Hair-loween donation towards free wigs for cancer patients


Participants having their heads shaved by Cut x Dignity hair stylists to make wigs for cancer patients at the Hair-loween event at HELP University. — AZLINA BT ABDULLAH/ The Star

A HALLOWEEN-themed cancer awareness campaign organised by HELP University attracted 16 participants to donate their hair to make wigs for cancer patients.

The event, dubbed “Hair-loween” also featured awareness talks about cancer and a Halloween costume competition at Wisma Help, Bukit Damansara.

Those who shaved their heads bald had henna drawn on their head by a henna artist.

Hair stylists from Cut x Dignity Salon were on hand to cut and shave heads.

They will turn the hair into free wigs for cancer patients

To apply for a wig, visit tiny.cc/dignitywigs or email dignity@dignityforchildren.org

The campaign was part of a month-long cancer awareness series called HELP x Cancer mooted by HELP University department of American and Canadian education head Dr Brendan Gomez.

“We want the public to know there is so much that can be done to treat cancer that is not just chemotherapy and radiotherapy.

“Today, we can actually go to the root cause of the cancer and treat it from a cellular and genetic level,” Dr Gomez said.

Items listed in a dataset:
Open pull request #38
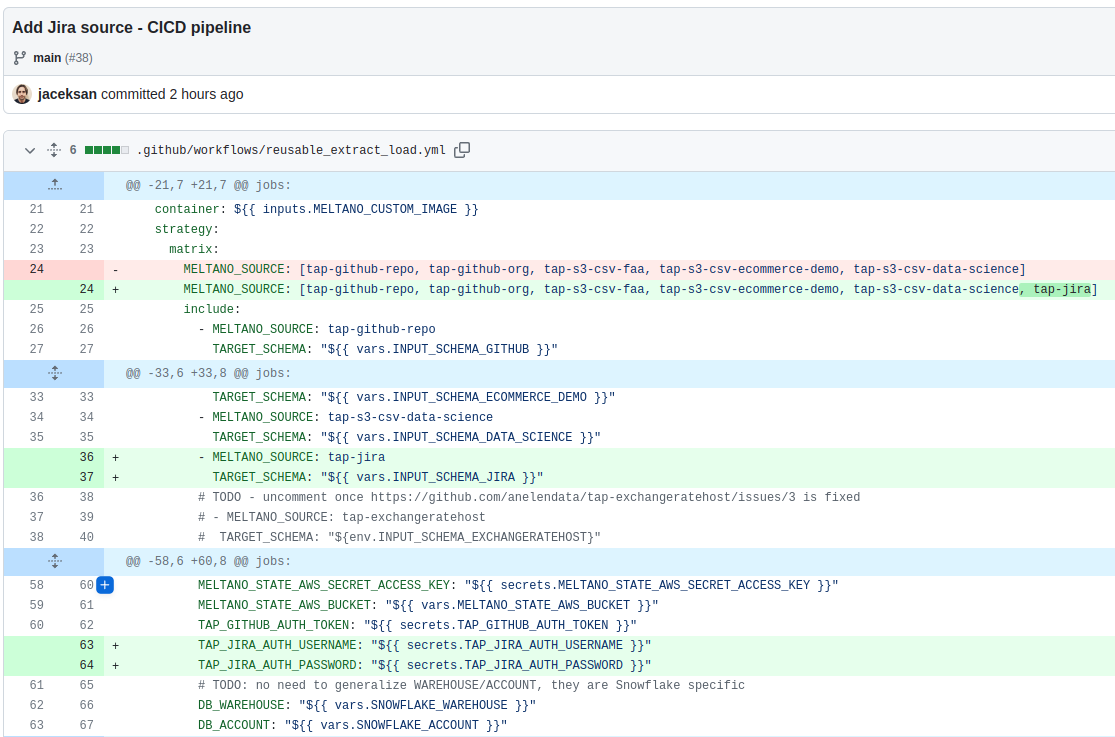 point(79,57)
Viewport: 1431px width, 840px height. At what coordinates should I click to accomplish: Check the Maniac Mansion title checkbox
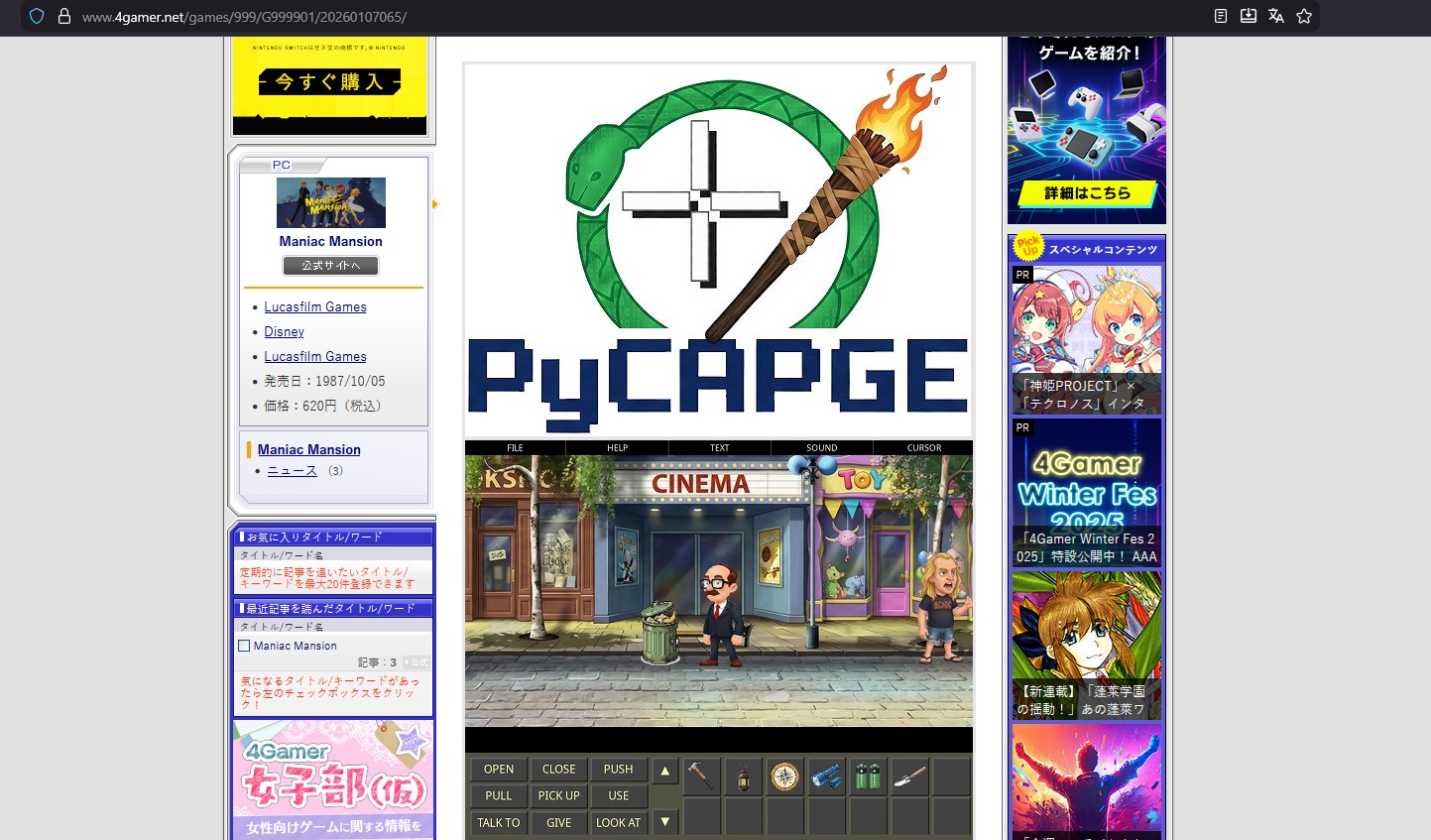pyautogui.click(x=243, y=646)
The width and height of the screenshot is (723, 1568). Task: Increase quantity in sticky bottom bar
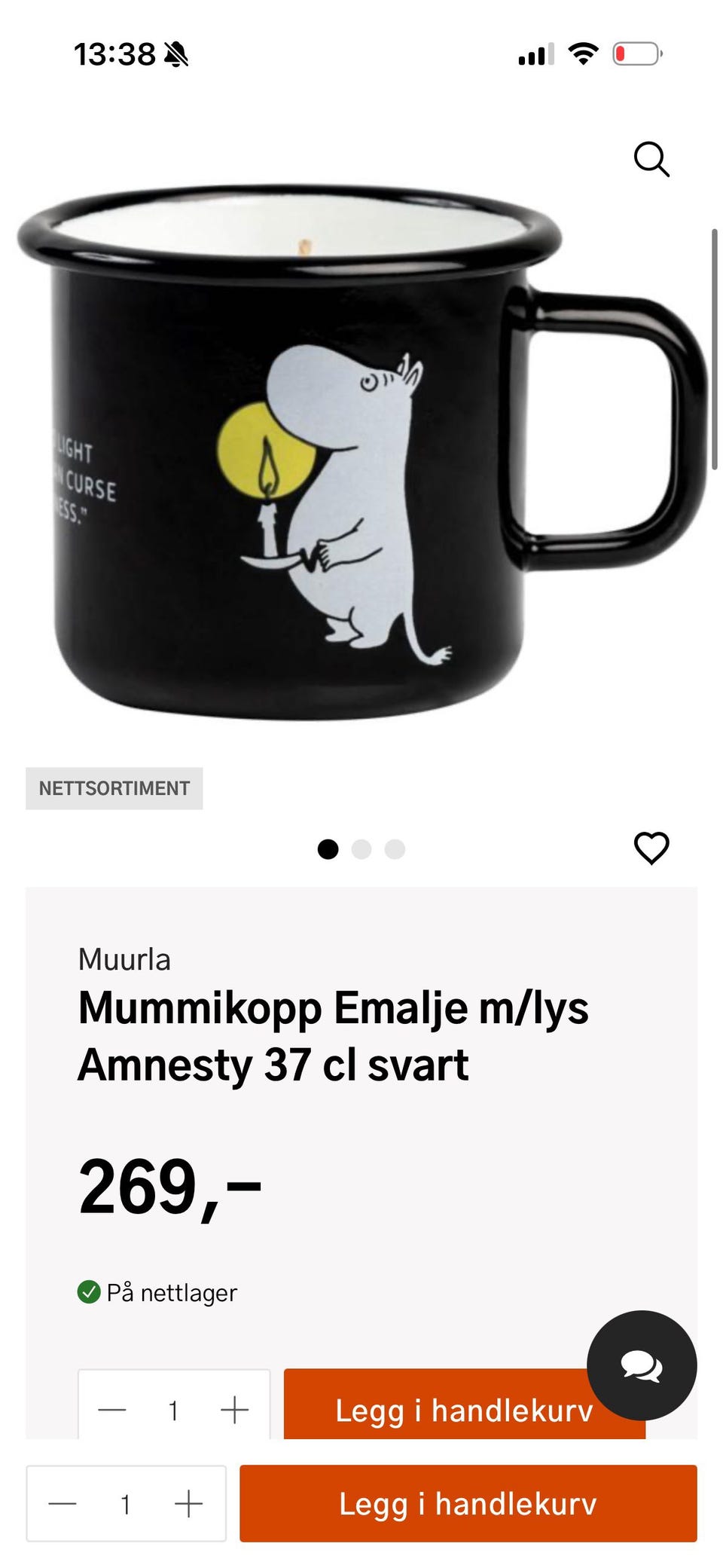[x=188, y=1504]
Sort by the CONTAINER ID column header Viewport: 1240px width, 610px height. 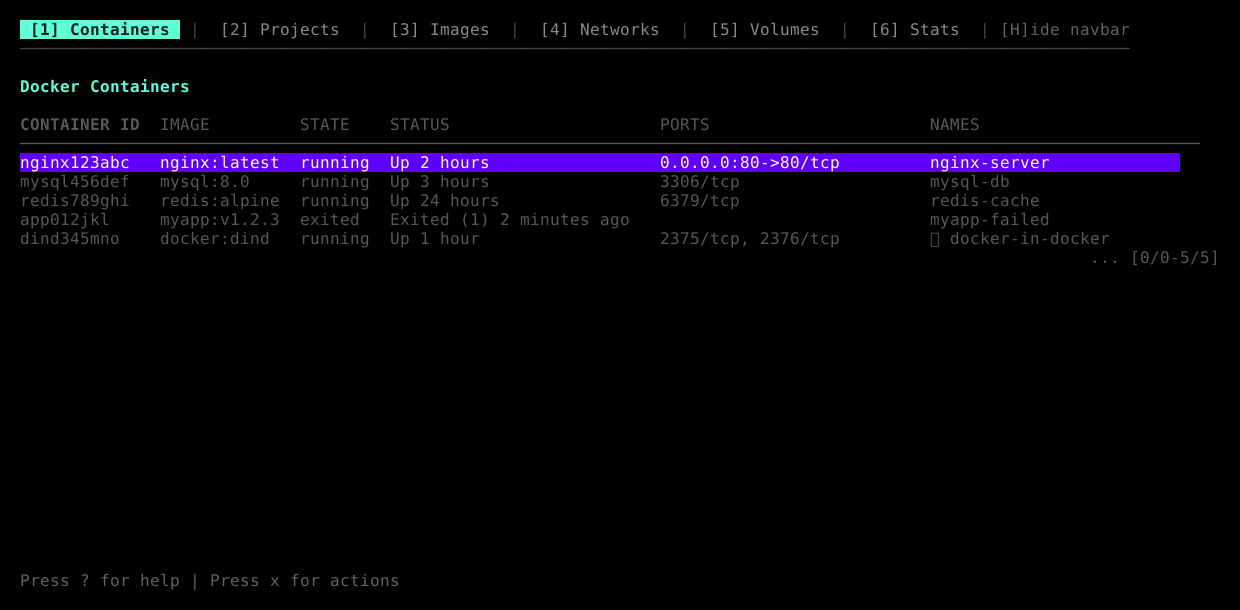coord(79,124)
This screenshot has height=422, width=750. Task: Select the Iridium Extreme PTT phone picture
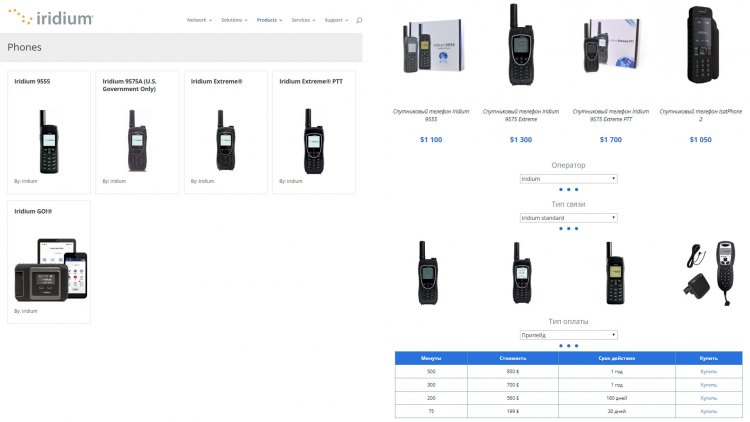(x=314, y=141)
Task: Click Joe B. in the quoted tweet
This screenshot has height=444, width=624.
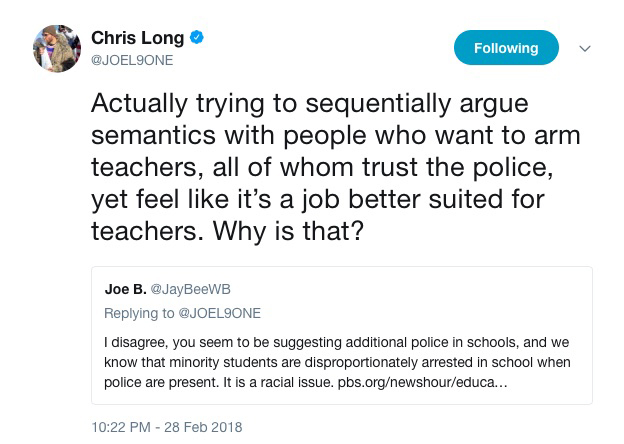Action: 125,289
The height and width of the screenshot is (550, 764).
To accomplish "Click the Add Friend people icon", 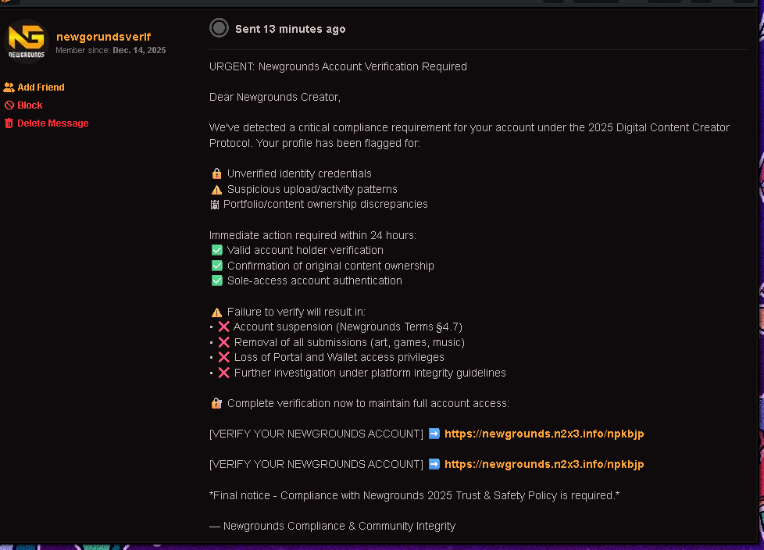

▶ Exercise instructions: Rewrite the part of the Hair-loween article that begins with "To apply for" and ends with "Dr Gomez said.", replacing "chemotherapy" with "surgery".

▶ Exercise response:
To apply for a wig, visit tiny.cc/dignitywigs or email dignity@dignityforchildren.org

The campaign was part of a month-long cancer awareness series called HELP x Cancer mooted by HELP University department of American and Canadian education head Dr Brendan Gomez.

“We want the public to know there is so much that can be done to treat cancer that is not just surgery and radiotherapy.

“Today, we can actually go to the root cause of the cancer and treat it from a cellular and genetic level,” Dr Gomez said.